Avec le Trod, un goutte de sang et quelques minutes suffisent au patient pour savoir s'il est séropositif ou pas (photo d'archives)
La fin de la mise en place expérimentale du test rapide d'orientation diagnostic (Trod) constitue une menace pour le maintien du dispositif de dépistage rapide du VIH au sein des cabinets de médecine libérale.
Le président du réseau Kikiwi n'est pas content, et il entend le faire savoir. Le professeur Mathieu Nacher déplore l'arrêt de l'expérimentation, en début d'année, qui permettait de mettre à disposition des médecins généralistes de Guyane des tests rapides d'orientation diagnostic (Trod). Une fin, certes annoncée, mais que le praticien regrette en raison de l'efficacité du dispositif. En effet, celui-ci a permis, en l'espace de dix-huit mois, d'effectuer plus de 4 500 tests de dépistage du VIH et de détecter 41 patients infectés par le virus.
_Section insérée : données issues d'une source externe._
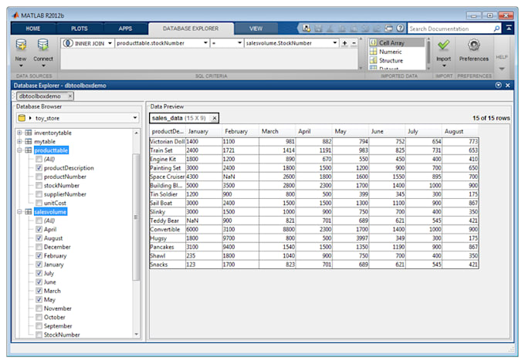The image size is (525, 364).
Task: Check the productNumber column checkbox
Action: [39, 177]
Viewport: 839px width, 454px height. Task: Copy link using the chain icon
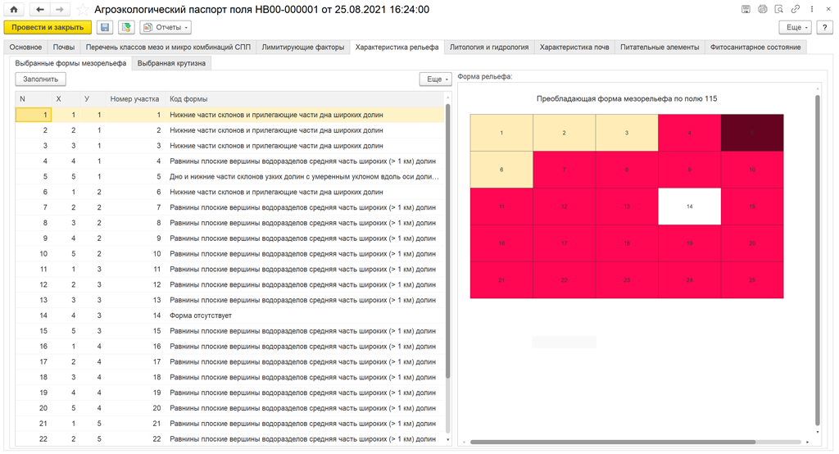(795, 9)
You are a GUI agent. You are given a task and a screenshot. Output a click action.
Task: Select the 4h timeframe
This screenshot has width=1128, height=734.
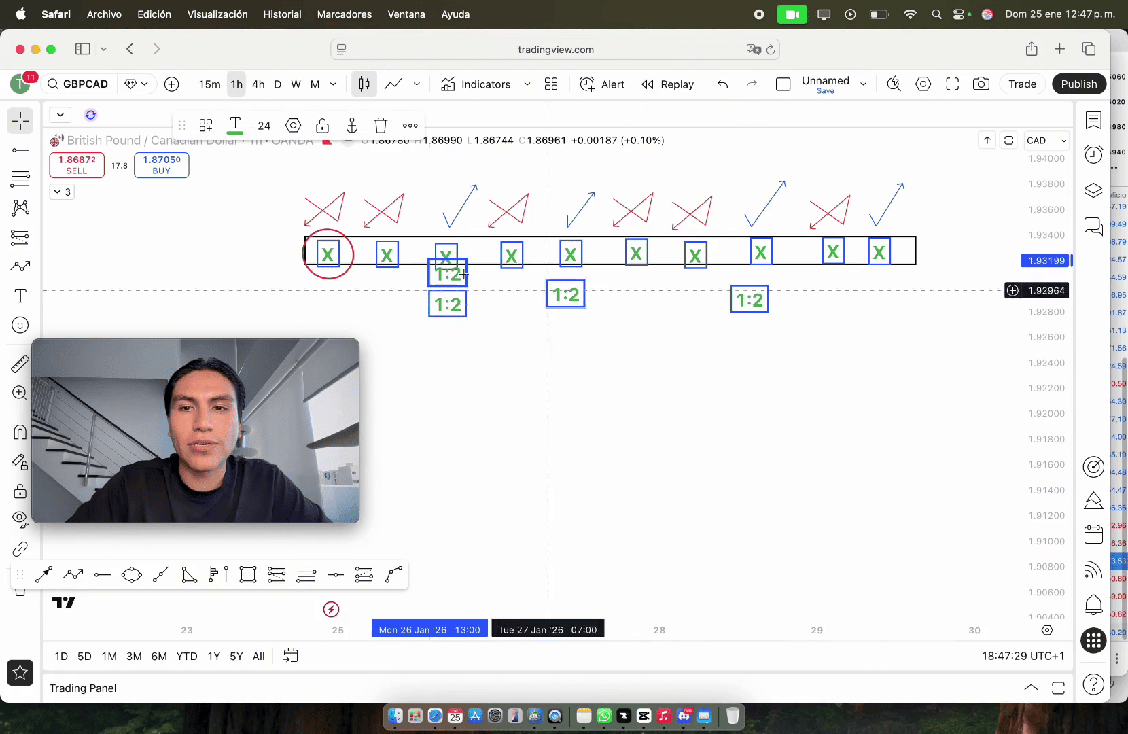[x=258, y=84]
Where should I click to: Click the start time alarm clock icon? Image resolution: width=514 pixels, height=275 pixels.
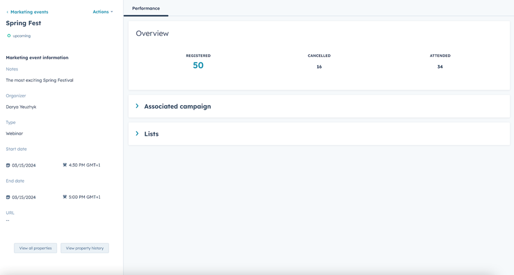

« Le Trod a très bien marché, insiste le docteur Nasher. Près de 90% des médecins l'appliquaient. Mais l'ARS (agence régionale de santé) n'a pas trouvé les financements pour que l'expérience se poursuive. Donc tout s'est arrêté. Quelques médecins font encore le test, mais très peu. Au final, ça fait beaucoup de travail, entre la rédaction de la charte et les formations, pour rien. Or, sur la question du VIH, il faut être pragmatique. » Et le professeur de rappeler que la Guyane reste le département français le plus touché par le VIH.
LE TEST DEMANDE DU TEMPS
Au sein de l'ARS Guyane, l'expérience est considérée comme « très concluante » . Directrice de la santé publique, Anne-Marie McKenzie explique qu'une rétribution exceptionnelle était attribuée aux médecins pendant la durée de l'expérimentation. « Elle n'existe pas en temps normal, donc elle a été supprimée en début d'année » , précise-t-elle. La rétribution avait une fonction compensatoire en raison du temps nécessaire à l'application du Trod. Dix à vingt minutes au minimum, et bien plus lorsque le test révèle un résultat positif.
Le docteur Jean-Charles Gardrat est un des médecins qui continuent d'exploiter le Trod. « Je le pratique moins systématiquement, explique-t-il, mais je le propose à chaque fois aux patients qui ont un profil à risque ou qui ne disposent pas de sécurité sociale, comme les migrants. Ou pour être sûr de ne laisser personne repartir alors qu'il présente des symptômes. Le Trod est un outil hyper intéressant. Mais il faudrait au moins une petite contre-partie financière. Car il demande du temps. Quand un patient rentre dans le cabinet sans être séropositif et qu'il apprend qu'il l'est, il faut prendre du temps. »
Anne-Marie McKenzie assure qu'il est encore possible de se procurer du matériel auprès du réseau Kikiwi. « Nous continuons à rechercher un moyen de pérenniser l'expérimentation » , affirme-t-elle.